Publik juga mempertanyakan mengapa setelah kasus mencuat, Komisi Pemberantasan Korupsi baru menyatakan bakal memeriksa harta kekayaan Rafael. Padahal Pusat Pelaporan dan Analisis Transaksi Keuangan (PPATK) sudah mengirimkan laporan harta kekayaan Rafael ke KPK sejak 2021 lalu setelah menemukan transaksi keuangan yang mencurigakan dalam jumlah besar.
Forum ini ingin mengingatkan bahwa kasus ini jelas tidak sepele karena sudah pasti akan berimbas pada kepercayaan publik. Lokalisasi masalah mesti segera dilakukan agar tak melebar dan membuat jatuh kredibilitas institusi Kementerian Keuangan, khususnya Direktorat Jenderal Pajak.

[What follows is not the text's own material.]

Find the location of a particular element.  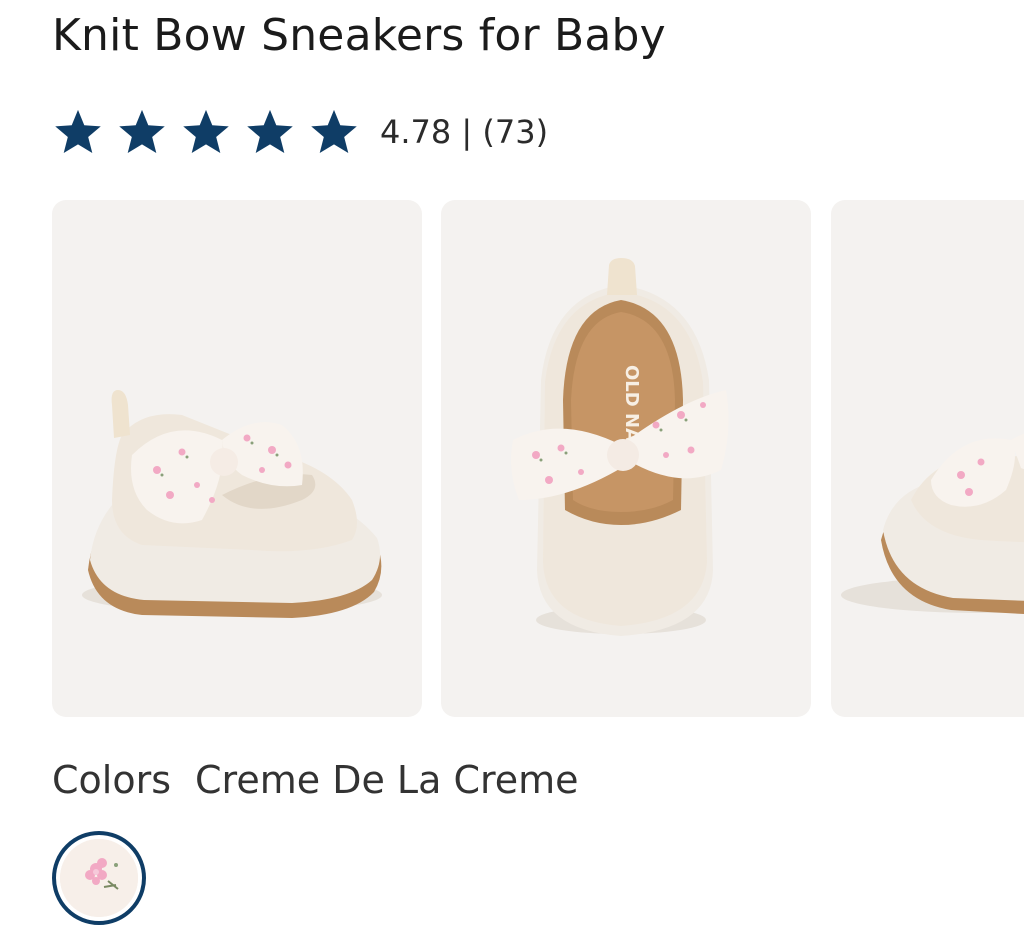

Bagaimanapun pajak merupakan tulang punggung pendapatan negara. Ia patut dijaga agar tak terjerembap. Salah satunya dengan merawat kepercayaan masyarakat agar tetap mau dan taat membayar pajak. Ini pekerjaan rumah yang tidak ringan buat pemerintah dan Kementerian Keuangan pada khususnya.